## Required work
How many lines in the records below contain the word "Import"? Answer with the number only.

Entries taken from a collection:

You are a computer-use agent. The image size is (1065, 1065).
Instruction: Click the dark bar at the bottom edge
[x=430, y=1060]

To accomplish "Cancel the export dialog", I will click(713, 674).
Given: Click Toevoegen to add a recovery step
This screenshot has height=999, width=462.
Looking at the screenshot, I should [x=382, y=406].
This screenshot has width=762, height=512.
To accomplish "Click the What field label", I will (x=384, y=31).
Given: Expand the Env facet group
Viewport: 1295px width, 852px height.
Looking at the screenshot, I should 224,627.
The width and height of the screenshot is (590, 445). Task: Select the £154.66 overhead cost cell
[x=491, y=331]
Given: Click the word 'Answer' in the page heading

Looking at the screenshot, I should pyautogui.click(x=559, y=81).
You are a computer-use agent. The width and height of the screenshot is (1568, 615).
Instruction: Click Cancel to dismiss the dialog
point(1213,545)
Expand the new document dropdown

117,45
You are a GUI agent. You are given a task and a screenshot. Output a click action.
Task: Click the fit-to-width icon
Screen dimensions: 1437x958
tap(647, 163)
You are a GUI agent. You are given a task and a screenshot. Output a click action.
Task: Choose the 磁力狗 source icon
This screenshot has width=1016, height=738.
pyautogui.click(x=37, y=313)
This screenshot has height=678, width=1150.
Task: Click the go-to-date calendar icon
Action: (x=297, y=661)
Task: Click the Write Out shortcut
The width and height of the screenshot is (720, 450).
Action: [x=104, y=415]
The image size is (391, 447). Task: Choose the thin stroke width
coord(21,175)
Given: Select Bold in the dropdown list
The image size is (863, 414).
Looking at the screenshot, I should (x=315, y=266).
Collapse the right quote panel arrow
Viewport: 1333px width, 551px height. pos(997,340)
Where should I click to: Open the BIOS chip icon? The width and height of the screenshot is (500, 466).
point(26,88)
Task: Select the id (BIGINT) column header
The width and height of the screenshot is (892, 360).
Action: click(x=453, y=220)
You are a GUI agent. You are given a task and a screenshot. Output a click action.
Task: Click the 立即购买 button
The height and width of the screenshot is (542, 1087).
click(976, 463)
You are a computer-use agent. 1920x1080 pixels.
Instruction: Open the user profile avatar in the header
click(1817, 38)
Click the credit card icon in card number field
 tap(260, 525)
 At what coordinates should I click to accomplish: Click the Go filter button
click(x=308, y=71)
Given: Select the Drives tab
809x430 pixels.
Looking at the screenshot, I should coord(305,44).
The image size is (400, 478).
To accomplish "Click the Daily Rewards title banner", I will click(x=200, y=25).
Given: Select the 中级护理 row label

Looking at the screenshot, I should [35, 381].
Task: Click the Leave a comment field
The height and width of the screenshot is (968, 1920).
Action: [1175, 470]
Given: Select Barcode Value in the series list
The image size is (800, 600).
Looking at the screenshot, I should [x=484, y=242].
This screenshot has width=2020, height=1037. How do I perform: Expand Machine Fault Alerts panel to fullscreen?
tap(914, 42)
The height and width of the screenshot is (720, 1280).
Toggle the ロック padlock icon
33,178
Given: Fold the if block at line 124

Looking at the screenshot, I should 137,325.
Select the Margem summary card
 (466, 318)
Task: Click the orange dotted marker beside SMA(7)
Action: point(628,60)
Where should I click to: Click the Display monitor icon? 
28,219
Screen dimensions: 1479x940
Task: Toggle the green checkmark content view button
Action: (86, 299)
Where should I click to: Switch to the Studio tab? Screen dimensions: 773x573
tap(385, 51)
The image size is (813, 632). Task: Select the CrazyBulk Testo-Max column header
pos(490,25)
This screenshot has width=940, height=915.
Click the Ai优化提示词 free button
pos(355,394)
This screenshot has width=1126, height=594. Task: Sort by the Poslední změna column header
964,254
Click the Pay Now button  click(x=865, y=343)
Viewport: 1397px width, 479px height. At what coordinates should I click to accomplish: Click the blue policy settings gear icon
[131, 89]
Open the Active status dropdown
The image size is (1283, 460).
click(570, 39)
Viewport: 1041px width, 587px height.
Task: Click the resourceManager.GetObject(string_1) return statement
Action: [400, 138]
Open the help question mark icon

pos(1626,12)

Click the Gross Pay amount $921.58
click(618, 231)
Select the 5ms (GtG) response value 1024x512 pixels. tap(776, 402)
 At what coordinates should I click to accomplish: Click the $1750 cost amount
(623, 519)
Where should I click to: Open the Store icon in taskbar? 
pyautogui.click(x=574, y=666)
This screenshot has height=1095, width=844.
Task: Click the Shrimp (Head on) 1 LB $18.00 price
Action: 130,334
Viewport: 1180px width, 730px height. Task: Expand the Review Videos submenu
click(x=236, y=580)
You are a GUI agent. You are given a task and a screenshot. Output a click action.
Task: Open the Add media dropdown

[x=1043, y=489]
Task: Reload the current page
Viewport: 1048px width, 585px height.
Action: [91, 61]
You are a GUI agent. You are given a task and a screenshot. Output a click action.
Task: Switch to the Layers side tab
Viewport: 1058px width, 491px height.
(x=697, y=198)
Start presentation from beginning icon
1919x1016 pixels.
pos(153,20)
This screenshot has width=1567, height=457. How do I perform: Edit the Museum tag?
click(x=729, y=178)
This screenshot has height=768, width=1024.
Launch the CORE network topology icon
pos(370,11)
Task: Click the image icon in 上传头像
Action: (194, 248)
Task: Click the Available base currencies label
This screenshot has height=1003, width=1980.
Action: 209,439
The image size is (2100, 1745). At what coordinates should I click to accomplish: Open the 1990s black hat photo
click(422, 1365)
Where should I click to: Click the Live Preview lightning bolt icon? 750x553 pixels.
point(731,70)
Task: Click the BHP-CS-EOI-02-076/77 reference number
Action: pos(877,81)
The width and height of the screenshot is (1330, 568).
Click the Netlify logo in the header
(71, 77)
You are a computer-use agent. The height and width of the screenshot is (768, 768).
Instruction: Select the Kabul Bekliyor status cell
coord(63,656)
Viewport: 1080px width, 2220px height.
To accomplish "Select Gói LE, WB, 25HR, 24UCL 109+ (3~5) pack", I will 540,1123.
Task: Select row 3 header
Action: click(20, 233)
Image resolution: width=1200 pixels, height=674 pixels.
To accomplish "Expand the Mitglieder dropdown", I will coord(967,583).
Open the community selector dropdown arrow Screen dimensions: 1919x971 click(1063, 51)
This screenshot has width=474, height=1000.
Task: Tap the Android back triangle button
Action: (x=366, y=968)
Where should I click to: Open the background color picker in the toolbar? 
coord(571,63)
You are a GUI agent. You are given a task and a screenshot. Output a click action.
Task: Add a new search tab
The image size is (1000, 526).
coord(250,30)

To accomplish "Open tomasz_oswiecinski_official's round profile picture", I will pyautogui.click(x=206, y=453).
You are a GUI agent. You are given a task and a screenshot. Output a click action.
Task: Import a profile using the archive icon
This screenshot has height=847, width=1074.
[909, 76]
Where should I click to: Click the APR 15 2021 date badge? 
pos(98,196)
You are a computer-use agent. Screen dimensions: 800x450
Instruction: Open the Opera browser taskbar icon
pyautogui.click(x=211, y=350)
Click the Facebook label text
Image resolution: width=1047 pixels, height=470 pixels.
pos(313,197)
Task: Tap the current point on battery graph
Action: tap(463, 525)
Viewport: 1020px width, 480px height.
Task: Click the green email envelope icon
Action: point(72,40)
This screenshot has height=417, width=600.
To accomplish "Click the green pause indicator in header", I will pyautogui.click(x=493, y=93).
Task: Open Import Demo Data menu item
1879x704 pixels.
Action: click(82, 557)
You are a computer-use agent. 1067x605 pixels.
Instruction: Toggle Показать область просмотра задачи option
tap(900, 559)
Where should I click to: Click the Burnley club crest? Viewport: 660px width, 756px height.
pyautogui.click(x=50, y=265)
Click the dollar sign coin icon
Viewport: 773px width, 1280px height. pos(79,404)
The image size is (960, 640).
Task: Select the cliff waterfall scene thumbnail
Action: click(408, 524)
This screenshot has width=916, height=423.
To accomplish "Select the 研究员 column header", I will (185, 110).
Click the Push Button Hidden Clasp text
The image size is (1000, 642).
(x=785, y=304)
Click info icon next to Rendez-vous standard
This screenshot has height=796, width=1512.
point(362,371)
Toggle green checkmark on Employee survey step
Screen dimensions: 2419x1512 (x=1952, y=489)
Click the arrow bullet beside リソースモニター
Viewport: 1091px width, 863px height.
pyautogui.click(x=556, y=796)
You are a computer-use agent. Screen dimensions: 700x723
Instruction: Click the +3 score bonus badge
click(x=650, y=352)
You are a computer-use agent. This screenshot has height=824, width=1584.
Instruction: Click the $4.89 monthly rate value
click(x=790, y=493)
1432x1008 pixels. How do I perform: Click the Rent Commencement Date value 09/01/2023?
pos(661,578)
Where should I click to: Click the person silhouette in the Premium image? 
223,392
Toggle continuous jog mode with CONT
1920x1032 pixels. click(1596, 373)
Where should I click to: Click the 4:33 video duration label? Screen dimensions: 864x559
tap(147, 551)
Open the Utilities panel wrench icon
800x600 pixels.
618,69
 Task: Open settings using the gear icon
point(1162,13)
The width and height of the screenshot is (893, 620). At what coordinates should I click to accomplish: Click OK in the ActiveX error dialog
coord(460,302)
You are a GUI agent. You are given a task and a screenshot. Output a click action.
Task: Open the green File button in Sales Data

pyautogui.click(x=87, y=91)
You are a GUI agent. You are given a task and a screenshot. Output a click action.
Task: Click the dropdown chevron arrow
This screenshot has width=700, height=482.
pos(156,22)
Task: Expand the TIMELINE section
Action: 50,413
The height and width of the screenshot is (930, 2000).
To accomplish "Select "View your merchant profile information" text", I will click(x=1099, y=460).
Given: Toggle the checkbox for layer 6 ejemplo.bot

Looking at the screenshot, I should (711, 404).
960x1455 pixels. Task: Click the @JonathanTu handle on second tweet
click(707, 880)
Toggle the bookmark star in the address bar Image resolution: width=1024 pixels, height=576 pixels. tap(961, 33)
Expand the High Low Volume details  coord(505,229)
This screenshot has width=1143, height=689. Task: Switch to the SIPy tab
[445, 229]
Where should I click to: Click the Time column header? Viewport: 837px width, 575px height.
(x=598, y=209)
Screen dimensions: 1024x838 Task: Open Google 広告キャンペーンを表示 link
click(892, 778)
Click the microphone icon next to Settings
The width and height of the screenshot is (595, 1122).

## Output
2